At 7:30 a.m., the phone rang. I'd been awake since 6, but the husband was warm and snoogly and it was pouring down rain and thundering outside, so I probably sounded a little sleepy when I answered it.
"Hello?" I asked, not recognizing the number on caller ID.
"Ma'am? I have your dog over in the Lowe's parking lot." Lowe's is literally down three houses and across the (busy) cross-street from us.
My brain, still groggy, wasn't functioning well. I glanced down at Elias, our resident escape artist, but he was still fast asleep in his bed, tail tucked tightly over his nose.
And then I realize: the caller meant Anie.
"Um, GOSH. Um, we'll be right there. Thanks for calling!" I'm afraid I wasn't terribly talkative, still trying to reconcile that our normally placid Great Pyrenees, who had never wandered further than the edge of the property, had made it all the way across a busy street.
The hubby and I threw some clothes on, grabbed our rain gear and hats (did I mention it was pouring and thundering and lightening?), and were out the door post-haste.

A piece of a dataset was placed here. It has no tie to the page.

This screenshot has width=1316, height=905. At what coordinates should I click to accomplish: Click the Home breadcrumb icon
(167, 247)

We hopped in the truck and sped to Lowe's... well, as fast as you can go in a big diesel truck, anyway.
You'd think a big poofy white dog wouldn't be too hard to spot, but we actually had to ask two people if they'd seen her. The second guy was the one who had called us and pointed us in the right direction; we thanked him profusely and drove off to find her.
Poor Anie was completely drenched to the skin, muddy, and clearly lost, wandering aimlessly just behind Lowe's. She wagged her tail when we called her name and took a few steps in our direction, then the hubby managed to pick her up (all 100 lbs of her, plus 20 lbs of water) and put her in the bed of the truck. I crouched down behind the cab and held her collar while the hubby drove us home, since she seemed very agitated and we were concerned she might try to jump out.

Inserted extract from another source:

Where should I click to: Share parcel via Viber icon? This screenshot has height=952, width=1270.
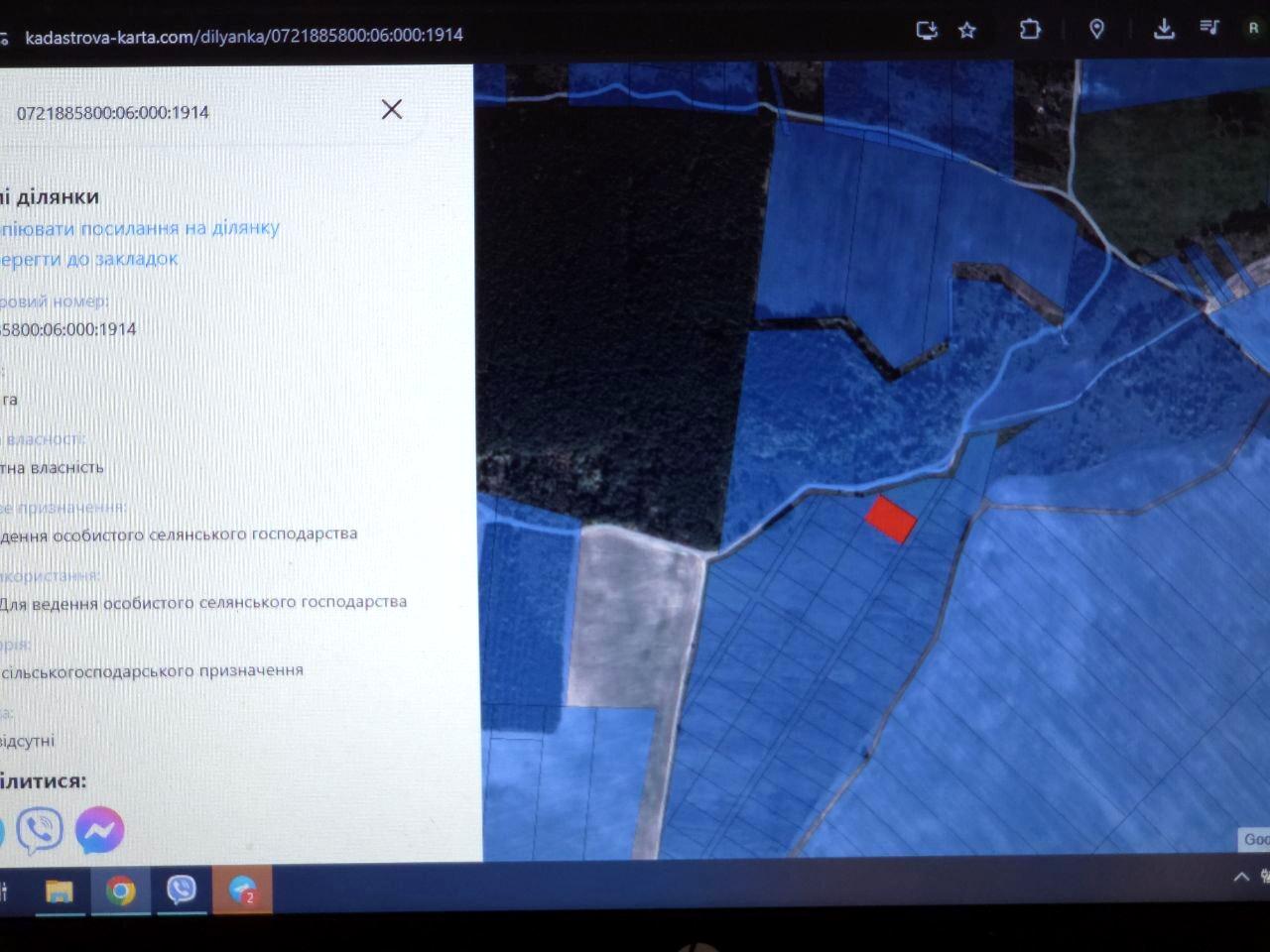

Once we got her home, we moved her bed into the tool shed (the one with a door) and left a heat light on with her food and water. She really doesn't like to be shut up inside, but it seemed the safest place for her since it was still thundering a bit and raining. We tried to towel her off a bit but gave up - Pyr fur doesn't squeegie well, and she really didn't seem to be cold, so we didn't worry about it. We let her out about two hours later once it had mostly stopped raining. She was still damp and muddy, but seemed happy to hang around the house.

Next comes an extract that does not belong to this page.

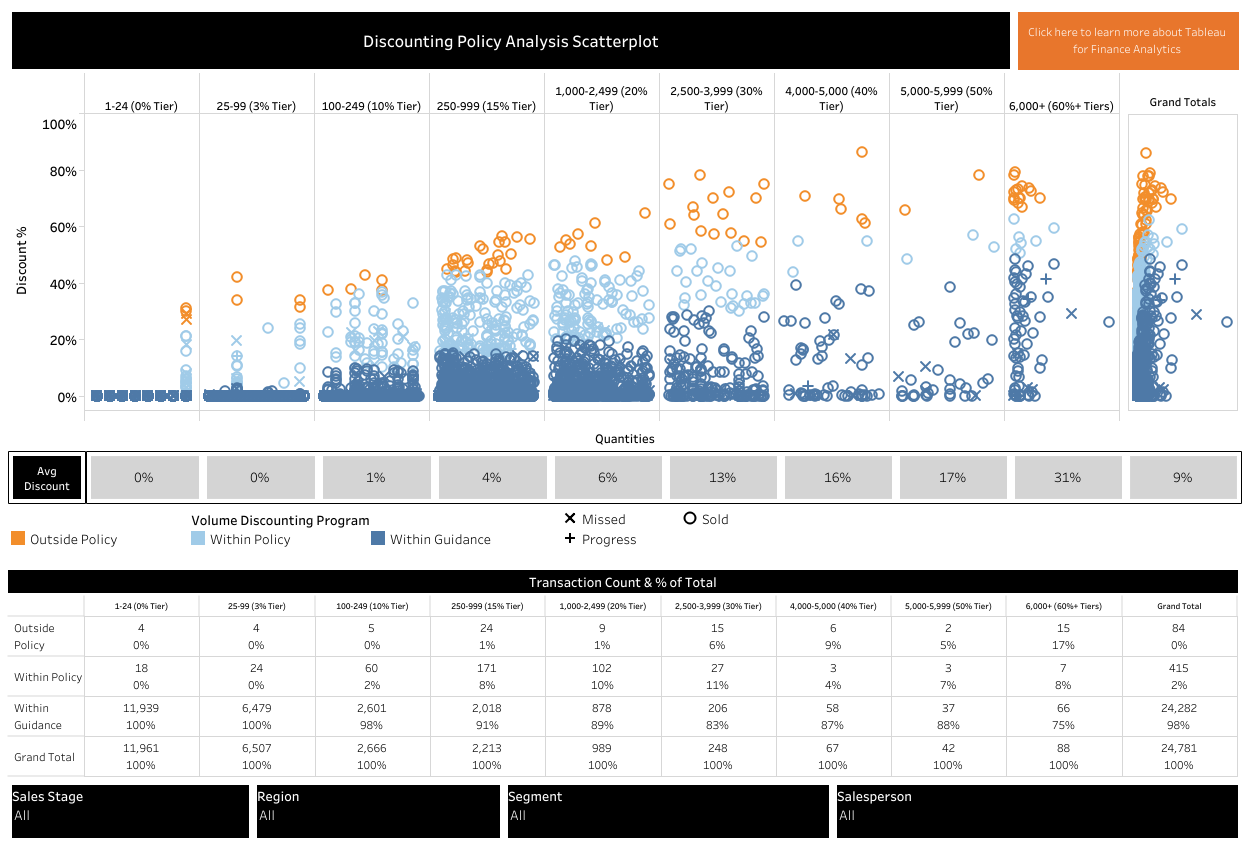
Task: Click the X symbol for Missed legend
Action: 571,519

Our best guess is that she's afraid of thunder and managed to slip out of the front gate in an attempt to get away from it. She's never left the property before so this is entirely new. We are very fortunate that she didn't get hit by a car while trying to cross the road to Lowe's - she doesn't move very quickly with her arthritic hips. We're also eternally grateful to the gentleman who thought to look through her big poofy ruff for her collar - you almost can't see it because her fur is so thick - and called us to let us know where she was. I wish for good karma to follow him!
Surveying her domain.
This evening she's quite stiff and moving even more slowly than usual, so she got a double dose of glucosamine and I'll be getting some baby asprin for her later on tonight. I guess the moral of this story is to keep her in if we know it's going to be thundering, and be aware that she may try to wander. We're also going to put up some wire on the front gate to close off that escape route.